1:14:41 > 1:14:43didn't have tiny villages on them.

1:14:43 > 1:14:46All we had was a name - Meng Jia Ying.

1:14:50 > 1:14:54For two weeks, the bandits made Gareth ride with them

1:14:54 > 1:14:58through this landscape. At what point, I wondered,

1:14:58 > 1:15:02did he realise that his German friend was not coming back?

1:15:02 > 1:15:05That his great adventure might end badly?

1:15:10 > 1:15:13'As we got closer, we tried to compare what we were seeing

1:15:13 > 1:15:17'with the photos Edward David had taken.'

1:15:31 > 1:15:33Our arrival was big news

1:15:33 > 1:15:37and we were taken off to meet the oldest man in the village.

1:15:38 > 1:15:41Wang? Wang, xie-xie. Ni hao.

1:16:29 > 1:16:32He didn't know much about the murder,

1:16:32 > 1:16:36but he remembered the man who'd taken the photographs.

1:16:36 > 1:16:39He's found a picture of himself.

1:16:39 > 1:16:44Liang qian nian, ling san nian? 2004.

1:16:44 > 1:16:47Philip and I had one last place we needed to find.

1:16:52 > 1:16:55The Chinese police had said there'd been one witness of the killing -

1:16:55 > 1:17:02a man from this village, who'd been tending his cows in fields nearby.

1:17:02 > 1:17:03He saw the bandits gallop up

1:17:03 > 1:17:07and he hid behind some trees or behind some mounds and he watched

1:17:07 > 1:17:10and according to his story,

1:17:10 > 1:17:14Gareth had fallen off his horse and refused to get back on

1:17:14 > 1:17:16and the bandits shot him.

1:17:16 > 1:17:20What an extraordinary ending

1:17:20 > 1:17:22to an extraordinary life.

1:17:23 > 1:17:25The boy from Barry.

1:17:32 > 1:17:35The body was moved to a temple in the nearest town.

1:17:35 > 1:17:39The man from the embassy reported, rather touchingly,

1:17:39 > 1:17:41that he'd been identified by his hairy chest

1:17:41 > 1:17:45and was lying in the best coffin available

1:17:45 > 1:17:47with incense burning night and day.

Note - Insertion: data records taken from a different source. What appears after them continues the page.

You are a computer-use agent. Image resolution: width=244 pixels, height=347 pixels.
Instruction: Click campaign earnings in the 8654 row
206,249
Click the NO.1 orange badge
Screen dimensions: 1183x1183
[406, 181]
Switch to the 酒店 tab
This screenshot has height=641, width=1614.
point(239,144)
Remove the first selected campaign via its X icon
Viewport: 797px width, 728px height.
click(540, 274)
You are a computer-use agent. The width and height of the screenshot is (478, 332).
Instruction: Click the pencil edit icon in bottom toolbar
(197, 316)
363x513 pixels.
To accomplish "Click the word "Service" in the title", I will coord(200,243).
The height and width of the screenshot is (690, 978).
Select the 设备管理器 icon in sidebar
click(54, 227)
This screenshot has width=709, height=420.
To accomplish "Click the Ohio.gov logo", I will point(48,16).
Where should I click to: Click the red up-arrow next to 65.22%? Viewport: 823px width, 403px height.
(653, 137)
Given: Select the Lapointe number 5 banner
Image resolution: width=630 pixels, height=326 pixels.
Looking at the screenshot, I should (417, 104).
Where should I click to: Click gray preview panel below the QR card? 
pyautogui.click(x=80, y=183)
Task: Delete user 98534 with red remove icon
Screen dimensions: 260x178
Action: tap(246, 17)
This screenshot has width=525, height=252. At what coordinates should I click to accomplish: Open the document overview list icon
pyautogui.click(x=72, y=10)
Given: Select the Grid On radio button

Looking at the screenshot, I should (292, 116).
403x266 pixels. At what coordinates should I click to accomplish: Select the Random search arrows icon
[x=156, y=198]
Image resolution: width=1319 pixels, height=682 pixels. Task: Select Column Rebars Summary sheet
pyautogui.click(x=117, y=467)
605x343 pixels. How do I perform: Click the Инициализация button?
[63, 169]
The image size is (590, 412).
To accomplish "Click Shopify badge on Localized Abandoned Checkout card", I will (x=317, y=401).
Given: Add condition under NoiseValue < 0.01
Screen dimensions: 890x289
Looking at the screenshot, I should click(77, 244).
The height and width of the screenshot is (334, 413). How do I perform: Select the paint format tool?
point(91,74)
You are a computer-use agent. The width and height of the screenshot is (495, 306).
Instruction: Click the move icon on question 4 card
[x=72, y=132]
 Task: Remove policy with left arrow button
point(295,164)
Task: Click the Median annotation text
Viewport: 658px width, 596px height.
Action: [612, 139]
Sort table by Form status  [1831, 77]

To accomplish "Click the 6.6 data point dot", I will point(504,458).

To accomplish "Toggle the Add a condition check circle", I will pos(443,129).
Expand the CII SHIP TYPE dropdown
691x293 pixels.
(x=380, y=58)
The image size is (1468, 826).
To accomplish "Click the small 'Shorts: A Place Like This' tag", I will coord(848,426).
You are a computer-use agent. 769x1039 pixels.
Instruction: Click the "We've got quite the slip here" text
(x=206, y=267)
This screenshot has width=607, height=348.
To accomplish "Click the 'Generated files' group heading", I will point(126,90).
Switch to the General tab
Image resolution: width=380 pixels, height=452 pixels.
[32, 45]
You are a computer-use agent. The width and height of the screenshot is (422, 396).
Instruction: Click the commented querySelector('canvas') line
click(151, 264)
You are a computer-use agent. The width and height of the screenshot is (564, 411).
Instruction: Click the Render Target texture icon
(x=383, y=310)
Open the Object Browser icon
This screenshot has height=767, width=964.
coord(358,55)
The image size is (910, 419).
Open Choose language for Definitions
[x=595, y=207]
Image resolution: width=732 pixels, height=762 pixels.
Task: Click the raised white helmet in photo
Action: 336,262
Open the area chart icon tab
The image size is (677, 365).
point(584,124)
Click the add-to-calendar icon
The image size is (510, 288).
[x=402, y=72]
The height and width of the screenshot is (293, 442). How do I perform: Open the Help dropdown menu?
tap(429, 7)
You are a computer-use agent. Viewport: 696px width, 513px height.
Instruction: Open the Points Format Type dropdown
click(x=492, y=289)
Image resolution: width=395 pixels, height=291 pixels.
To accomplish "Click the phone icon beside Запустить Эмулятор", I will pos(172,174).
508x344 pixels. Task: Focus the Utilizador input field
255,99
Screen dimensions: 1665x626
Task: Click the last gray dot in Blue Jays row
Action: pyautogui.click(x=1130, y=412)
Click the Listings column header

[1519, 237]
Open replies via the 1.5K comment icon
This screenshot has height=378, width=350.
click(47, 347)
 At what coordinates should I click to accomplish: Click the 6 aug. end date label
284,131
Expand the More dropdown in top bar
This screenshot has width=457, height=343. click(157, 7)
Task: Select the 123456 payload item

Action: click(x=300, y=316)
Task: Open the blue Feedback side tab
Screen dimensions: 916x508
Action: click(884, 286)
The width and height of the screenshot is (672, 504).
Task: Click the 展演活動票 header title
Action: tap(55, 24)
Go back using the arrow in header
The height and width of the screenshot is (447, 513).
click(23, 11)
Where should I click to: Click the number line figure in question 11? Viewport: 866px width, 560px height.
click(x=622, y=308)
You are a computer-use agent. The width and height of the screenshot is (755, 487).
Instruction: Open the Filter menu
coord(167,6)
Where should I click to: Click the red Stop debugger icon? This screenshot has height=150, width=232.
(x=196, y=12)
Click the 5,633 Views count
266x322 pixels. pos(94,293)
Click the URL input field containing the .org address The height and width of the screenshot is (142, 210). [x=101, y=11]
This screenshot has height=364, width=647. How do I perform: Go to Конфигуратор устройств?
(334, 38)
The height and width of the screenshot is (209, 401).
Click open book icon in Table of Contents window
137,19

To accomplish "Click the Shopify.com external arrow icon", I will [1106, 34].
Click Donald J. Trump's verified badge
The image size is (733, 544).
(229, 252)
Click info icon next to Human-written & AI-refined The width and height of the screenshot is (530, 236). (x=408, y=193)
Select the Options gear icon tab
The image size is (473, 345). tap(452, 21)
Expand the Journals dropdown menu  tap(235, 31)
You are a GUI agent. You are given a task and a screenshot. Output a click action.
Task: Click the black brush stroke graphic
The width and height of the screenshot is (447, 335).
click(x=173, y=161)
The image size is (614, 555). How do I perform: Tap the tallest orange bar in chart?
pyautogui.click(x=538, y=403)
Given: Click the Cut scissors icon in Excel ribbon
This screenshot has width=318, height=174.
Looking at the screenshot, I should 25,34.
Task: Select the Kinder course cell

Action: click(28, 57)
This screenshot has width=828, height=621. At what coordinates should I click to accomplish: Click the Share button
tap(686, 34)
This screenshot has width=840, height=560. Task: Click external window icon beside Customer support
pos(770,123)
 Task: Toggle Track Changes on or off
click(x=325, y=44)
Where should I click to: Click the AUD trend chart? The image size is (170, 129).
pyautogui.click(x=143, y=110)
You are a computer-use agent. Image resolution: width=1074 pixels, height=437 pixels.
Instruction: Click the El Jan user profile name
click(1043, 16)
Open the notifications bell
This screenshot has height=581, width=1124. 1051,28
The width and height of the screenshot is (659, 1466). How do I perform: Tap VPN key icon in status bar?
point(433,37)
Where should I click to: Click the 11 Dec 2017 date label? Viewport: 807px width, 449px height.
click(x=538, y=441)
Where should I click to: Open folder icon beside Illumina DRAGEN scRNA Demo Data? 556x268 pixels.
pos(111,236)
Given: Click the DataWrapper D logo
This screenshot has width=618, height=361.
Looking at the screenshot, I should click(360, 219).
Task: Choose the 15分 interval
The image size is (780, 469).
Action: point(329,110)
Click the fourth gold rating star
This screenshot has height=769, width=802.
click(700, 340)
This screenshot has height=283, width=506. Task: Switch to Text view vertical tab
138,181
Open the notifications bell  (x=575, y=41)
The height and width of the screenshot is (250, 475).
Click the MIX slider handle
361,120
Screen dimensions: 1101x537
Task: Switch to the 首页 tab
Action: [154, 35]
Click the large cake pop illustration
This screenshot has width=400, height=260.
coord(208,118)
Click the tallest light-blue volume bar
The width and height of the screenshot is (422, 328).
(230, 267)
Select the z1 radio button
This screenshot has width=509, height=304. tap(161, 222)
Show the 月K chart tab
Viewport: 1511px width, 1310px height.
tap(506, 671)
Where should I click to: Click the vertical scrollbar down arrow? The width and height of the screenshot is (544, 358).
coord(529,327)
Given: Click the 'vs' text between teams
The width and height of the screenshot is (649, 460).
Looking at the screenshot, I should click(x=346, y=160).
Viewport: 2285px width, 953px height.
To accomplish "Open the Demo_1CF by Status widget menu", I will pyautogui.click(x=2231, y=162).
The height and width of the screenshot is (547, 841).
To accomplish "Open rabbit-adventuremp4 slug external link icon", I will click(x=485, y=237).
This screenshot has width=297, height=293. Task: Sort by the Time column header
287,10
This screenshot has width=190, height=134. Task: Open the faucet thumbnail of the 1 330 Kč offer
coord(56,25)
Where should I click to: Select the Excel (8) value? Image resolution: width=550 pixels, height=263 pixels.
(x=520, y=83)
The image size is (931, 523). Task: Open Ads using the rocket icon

1:17:47 > 1:17:49MONK CHANTS

1:17:57 > 1:17:59The bandits were killed before the coffin was moved,

1:17:59 > 1:18:03and before the British could question them.

1:18:27 > 1:18:33Armies set on war don't like nosy reporters, so Leonov may be right

1:18:33 > 1:18:37to say he was killed for poking his nose into Japanese plans,

1:18:37 > 1:18:41but the Soviet Secret Police have form too.

1:18:41 > 1:18:47I believe that he was murdered by the Soviets, possibly as retribution.

1:18:47 > 1:18:50For breaking the silence.

1:18:50 > 1:18:54Both communism and fascism in those days

1:18:54 > 1:18:58were peddling lies on a grand scale.

1:18:58 > 1:19:02The lies had currency because people wanted to believe them.

1:19:02 > 1:19:08But Gareth wasn't like other visitors to these cruel utopias.

1:19:10 > 1:19:14He was intoxicated by power and access to powerful people,

1:19:14 > 1:19:17but that did not make him blind.

1:19:23 > 1:19:25People died in the fields around here,

1:19:25 > 1:19:29they died along the roadsides, probably along this roadside,

1:19:29 > 1:19:33there's no one place where you can say, "This is where it happened."

1:19:33 > 1:19:36The whole country is dotted by crosses like this.

1:19:40 > 1:19:43Gareth did what he had to do. He actually went out

1:19:43 > 1:19:46into the countryside and took it in with his own eyes.

1:19:46 > 1:19:49That's the simple and the amazing thing about him.

1:19:49 > 1:19:52And that is his true epitaph.

1:19:52 > 1:19:56A young man who dared to speak about this catastrophe

1:19:56 > 1:20:00while those who also knew kept silent

1:20:00 > 1:20:03for more than 50 years.